>>>

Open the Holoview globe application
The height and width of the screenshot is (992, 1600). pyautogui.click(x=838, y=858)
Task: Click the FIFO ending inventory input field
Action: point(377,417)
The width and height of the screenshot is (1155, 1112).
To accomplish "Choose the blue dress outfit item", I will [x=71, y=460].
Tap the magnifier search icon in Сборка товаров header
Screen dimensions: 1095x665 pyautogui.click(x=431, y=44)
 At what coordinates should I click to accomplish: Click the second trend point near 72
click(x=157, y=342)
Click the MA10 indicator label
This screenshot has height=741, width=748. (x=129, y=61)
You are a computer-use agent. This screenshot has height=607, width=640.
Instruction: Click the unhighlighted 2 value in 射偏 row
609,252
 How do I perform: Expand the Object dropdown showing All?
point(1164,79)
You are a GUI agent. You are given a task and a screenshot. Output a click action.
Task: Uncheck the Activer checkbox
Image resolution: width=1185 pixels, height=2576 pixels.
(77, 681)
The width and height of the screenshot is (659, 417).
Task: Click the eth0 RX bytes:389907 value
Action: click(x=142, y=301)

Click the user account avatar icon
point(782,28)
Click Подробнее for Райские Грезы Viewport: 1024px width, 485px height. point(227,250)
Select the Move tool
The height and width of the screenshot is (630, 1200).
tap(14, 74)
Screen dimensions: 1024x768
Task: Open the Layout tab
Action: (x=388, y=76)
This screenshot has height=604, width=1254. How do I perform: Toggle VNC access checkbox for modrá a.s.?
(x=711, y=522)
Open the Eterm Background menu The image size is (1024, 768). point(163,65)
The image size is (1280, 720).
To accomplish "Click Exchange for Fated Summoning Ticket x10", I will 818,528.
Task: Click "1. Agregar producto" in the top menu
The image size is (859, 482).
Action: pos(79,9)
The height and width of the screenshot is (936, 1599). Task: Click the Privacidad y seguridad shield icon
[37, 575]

<<<

▶ TASK GOAL
Verbatim and in full, return the listing above.

▶ TASK RESPONSE
Open the Holoview globe application
The height and width of the screenshot is (992, 1600). pyautogui.click(x=838, y=858)
Task: Click the FIFO ending inventory input field
Action: point(377,417)
The width and height of the screenshot is (1155, 1112).
To accomplish "Choose the blue dress outfit item", I will [x=71, y=460].
Tap the magnifier search icon in Сборка товаров header
Screen dimensions: 1095x665 pyautogui.click(x=431, y=44)
 At what coordinates should I click to accomplish: Click the second trend point near 72
click(x=157, y=342)
Click the MA10 indicator label
This screenshot has height=741, width=748. (x=129, y=61)
You are a computer-use agent. This screenshot has height=607, width=640.
Instruction: Click the unhighlighted 2 value in 射偏 row
609,252
 How do I perform: Expand the Object dropdown showing All?
point(1164,79)
You are a GUI agent. You are given a task and a screenshot. Output a click action.
Task: Uncheck the Activer checkbox
Image resolution: width=1185 pixels, height=2576 pixels.
(77, 681)
The width and height of the screenshot is (659, 417).
Task: Click the eth0 RX bytes:389907 value
Action: click(x=142, y=301)

Click the user account avatar icon
point(782,28)
Click Подробнее for Райские Грезы Viewport: 1024px width, 485px height. point(227,250)
Select the Move tool
The height and width of the screenshot is (630, 1200).
tap(14, 74)
Screen dimensions: 1024x768
Task: Open the Layout tab
Action: (x=388, y=76)
This screenshot has height=604, width=1254. How do I perform: Toggle VNC access checkbox for modrá a.s.?
(x=711, y=522)
Open the Eterm Background menu The image size is (1024, 768). point(163,65)
The image size is (1280, 720).
To accomplish "Click Exchange for Fated Summoning Ticket x10", I will 818,528.
Task: Click "1. Agregar producto" in the top menu
The image size is (859, 482).
Action: pos(79,9)
The height and width of the screenshot is (936, 1599). Task: Click the Privacidad y seguridad shield icon
[37, 575]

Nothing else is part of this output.